▶ _Items listed in a dataset_:
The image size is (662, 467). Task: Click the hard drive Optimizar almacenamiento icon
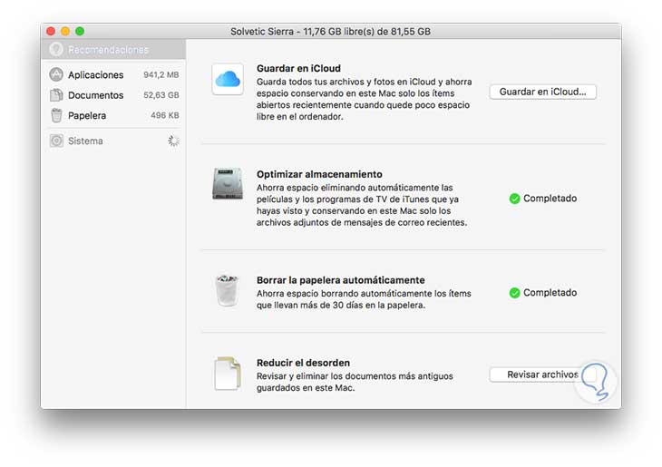(x=227, y=184)
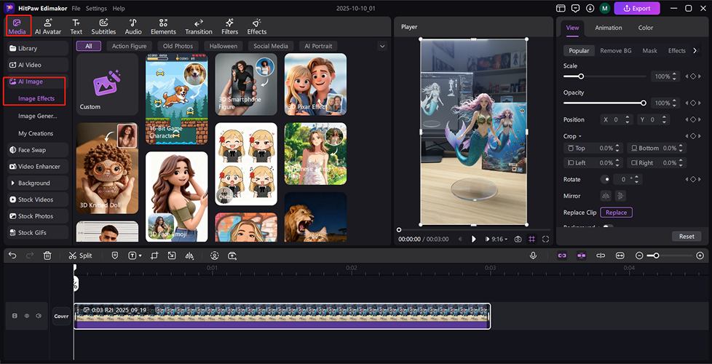The image size is (712, 364).
Task: Open the Transition tab
Action: [198, 27]
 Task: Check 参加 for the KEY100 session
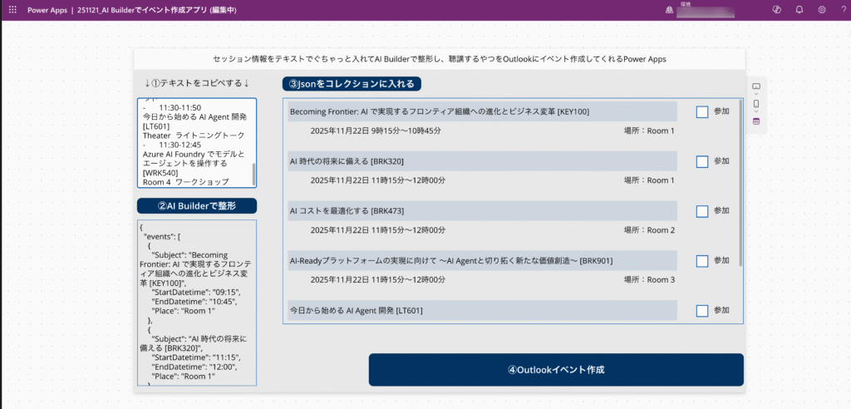(x=702, y=111)
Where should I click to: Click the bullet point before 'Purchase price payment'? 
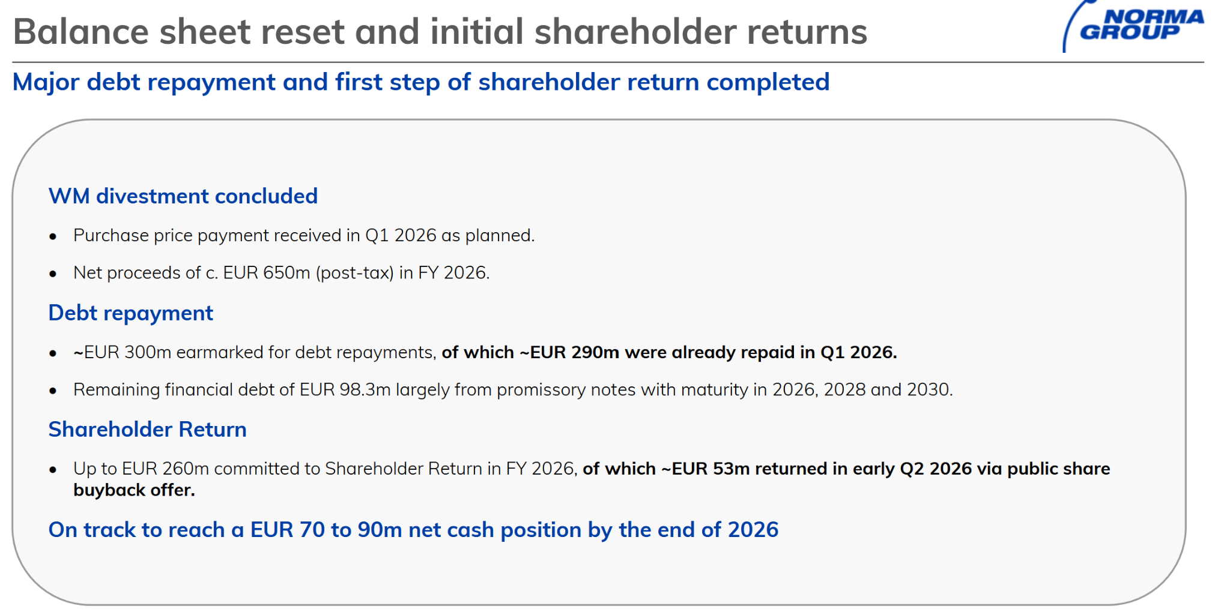tap(53, 236)
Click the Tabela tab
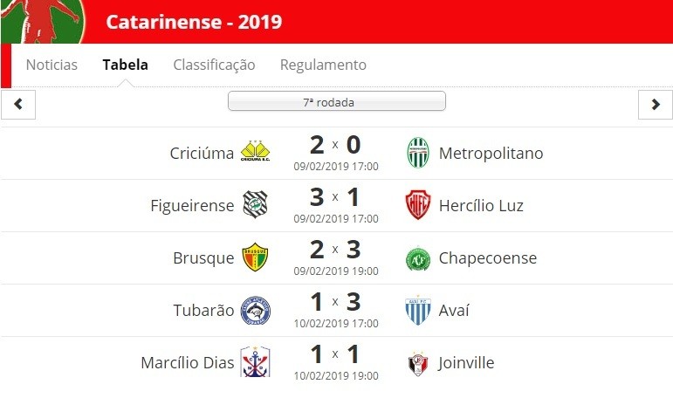Viewport: 673px width, 398px height. tap(126, 65)
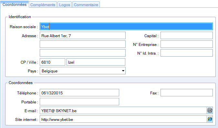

▶ _What is being asked_: For the records above, give every line again exactly and skip the pictures.

▶ _Completed exercise_:
The image size is (662, 467). Task: Click the hard drive Optimizar almacenamiento icon
(x=227, y=184)
The image size is (712, 364).
Task: Open the Transition tab
Action: [198, 27]
 Task: Check 参加 for the KEY100 session
(x=702, y=111)
Where should I click to: Click the bullet point before 'Purchase price payment'? 
tap(53, 236)
Click the Tabela tab
Viewport: 673px width, 398px height. tap(126, 65)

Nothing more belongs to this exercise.